Уж эти-то два человека точно – и намного больше – , чем двое их коллег, так как Коллен был озабочен лишь добросовестным выполнением своих обязанностей профессора, обогащая знания ученика и формируя его вкус, не примешивая никакой «политики» к его образованию; Форести же, судя по сведениям о нем, почерпнутым из книги Вертхаймера, вызывает самое искреннее восхищение, когда мы видим, как он старался примирить предписанные ему строгие правила с благородством и деликатностью своих личных чувств.

Примера, взятого наугад, будет достаточно для того, чтобы показать особый характер его отношений со своим учеником. Как-то июльским утром 1816 года ребенок во время прогулки с Форести, пожелал точно знать, кто же правит сейчас во Франции. «Король!» – ответил Форести. – «Но я слышал, – сказал ребенок, что до этого короля во Франции был император. Кто был им?» – «Это был ваш отец! – ответил Форести. – Но неуемная страсть к войне закончилась для него потерей короны.» Тогда юный принц признался под большим секретом, что из книги под названием «Летопись Франции», которую ему до сих пор запрещают читать, он уже узнал обо всех битвах Наполеона. Затем он сказал: «Но если мой дорогой отец был, как меня уверяют, причиной стольких бед, значит, он преступник?» – «Нам не пристало судить его, – ответил Форести. – Любите всегда вашего отца и молитесь за него!» Оценить по достоинству этот ответ можно, лишь зная, что только после долгих колебаний и искренно считая свой поступок великодушным и даже героическим, Дитрихштейн разрешил ребенку упоминать имя его отца в утренних и вечерних молитвах. Вот так бедный малыш в беседе с Форести «облегчил свою душу». И потом до конца прогулки он прыгал и смеялся, как никогда; по возвращении в замок он бросился в объятия к Коллену и сказал ему: «О! Если б вы знали! Господин Форести и я долго говорили о Франции!» Отныне он испытывал к Форести искреннюю и нежную признательность. А Форести со своей стороны любил и жалел его от всего сердца. «Я не могу передать вам мое отчаяние, когда я узнал о его смерти!» – написал он Дитрихштейну 22 июля 1832 года. В тот же день Обенаус – теперь барон Обенаус – записал в дневнике несколько прощальных строк о своем ученике: «Сегодня в Шёнбрунне в половине пятого утра принц скончался от чахотки, следствие …, много раз предсказываемого Обенаусом». Что скрыто за пропущенным словом, мы, конечно же никогда не узнаем. Но это все эмоции, которые вызвала в нем смерть принца, его воспитанника!

-=-=-

Задание 1: Какого числа Форести написал Дитрихштейну о своем отчаянии из-за смерти ученика, если верить отрывку о Форести и его ученике?
Задание 2: Продолжите отрывок о Форести и его ученике с того места, где он заканчивается.
Материал, приведенный дальше, для работы не нужен.

-=-=-

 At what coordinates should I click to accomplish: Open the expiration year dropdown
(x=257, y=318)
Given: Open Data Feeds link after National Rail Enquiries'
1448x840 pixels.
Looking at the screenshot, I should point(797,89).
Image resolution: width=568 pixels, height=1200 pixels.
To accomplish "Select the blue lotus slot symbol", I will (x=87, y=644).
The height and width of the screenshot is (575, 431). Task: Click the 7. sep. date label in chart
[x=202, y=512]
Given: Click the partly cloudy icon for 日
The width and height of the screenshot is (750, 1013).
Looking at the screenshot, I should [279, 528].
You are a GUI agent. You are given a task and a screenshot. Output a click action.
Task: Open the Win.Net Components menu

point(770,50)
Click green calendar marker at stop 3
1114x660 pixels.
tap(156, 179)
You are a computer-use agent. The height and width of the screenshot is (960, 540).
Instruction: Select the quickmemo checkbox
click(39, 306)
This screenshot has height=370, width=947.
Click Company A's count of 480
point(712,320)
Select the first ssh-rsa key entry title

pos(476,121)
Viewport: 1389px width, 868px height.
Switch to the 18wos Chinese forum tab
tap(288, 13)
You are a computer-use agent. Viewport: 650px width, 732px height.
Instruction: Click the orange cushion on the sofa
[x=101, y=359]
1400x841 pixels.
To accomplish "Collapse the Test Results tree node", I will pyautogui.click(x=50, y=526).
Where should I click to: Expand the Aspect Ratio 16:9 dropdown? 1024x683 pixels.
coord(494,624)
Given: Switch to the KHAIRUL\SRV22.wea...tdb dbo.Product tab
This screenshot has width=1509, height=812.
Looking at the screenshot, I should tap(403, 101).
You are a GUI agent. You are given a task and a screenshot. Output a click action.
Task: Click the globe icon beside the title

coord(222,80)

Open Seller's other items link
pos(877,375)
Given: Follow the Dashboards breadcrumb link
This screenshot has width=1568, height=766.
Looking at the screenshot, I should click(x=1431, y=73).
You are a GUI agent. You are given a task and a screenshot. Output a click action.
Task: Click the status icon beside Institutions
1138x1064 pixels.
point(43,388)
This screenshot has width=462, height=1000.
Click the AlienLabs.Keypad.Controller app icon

-=-=-

Итоговый ответ 1: 22 июля 1832 года.

Итоговый ответ 2:
И нельзя сказать, что Обенаус не был порядочным человеком, добросовестно выполнявшим свои обязанности, но могу предположить, что, занимаясь много лет воспитанием детей, он почувствовал к этому роду занятий совершенное отвращение и что герцог Рейхштадский просто казался ему последним – и притом несноснейшим – воплощением «воспитанника». По признанию господина Вертхаймера, державшего в руках дневник Обенауса, там «на каждой странице встречаются одни и те же определения герцога Рейхштадского: упрямый, скрытный, строптивый, жестокий» и т. д. Имея такое представление о своем ученике, он и обращался с ним соответственно. Обенаус был одним из тех педагогов, которые считают бесполезным – если не сказать, опасным – терять время, пытаясь понять душу своих юных противников, которых они обязаны укрощать.

Совсем иное дело – граф Дитрихштейн, который, в конечном счете, несет ответственность перед нами так же, как он нес ее перед Меттернихом за полученное сыном Наполеона воспитание. Дитрихштейн был не только безупречным исполнителем – он искренно желал добра своему воспитаннику, и, возможно, испытывал к нему некоторое теплое чувство. Но он любил его примерно так, как в драме Виктора Гюго Торквемада любит еретиков. Именно для счастья герцога Рейхштадского он неутомимо изобретал новые способы мучить его, вырывал с корнем его сердце, чтобы уничтожить таким образом демонический дух, который не мог не присутствовать в нем с момента его злосчастного рождения. Все поведение Дитрихштейна по отношению к своему воспитаннику в продолжении пятнадцати лет их знакомства напоминает поведение заклинателя духов, старающегося освободить от них маленького одержимого, или же «психиатра», поклявшегося исправить «врожденный порок». Напрасно маленький принц смотрел на Дитрихштейна своими прекрасными голубыми глазами, полными нежности и простодушия: от этого воспитатель преисполнялся еще большей решимостью спасти его от проклятия. В то время, как Меттерних, направляя воспитание ребенка «на верный путь», видел лишь опасность появления в Европе второго Наполеона, Дитрихштейн, более человечный, боялся, что это будет представлять опасность для самого ребенка. Любой ценой он должен перестать быть тем, кем был! Волчонок должен превратиться в ягненка!

Превращение подобного рода, к несчастью, довольно трудно, но Дитрихштейн, приложив столько усилий, мог льстить себя надеждой, что это почти удалось. Демонический дух еще не был полностью вытравлен из сердца ребенка, как того желал бы добрый воспитатель, но в конце концов настолько был подавлен, что смог бы проявиться лишь в исключительных обстоятельствах. Не сумев сделать из волчонка настоящего ягненка, на него натянули овечью шкуру.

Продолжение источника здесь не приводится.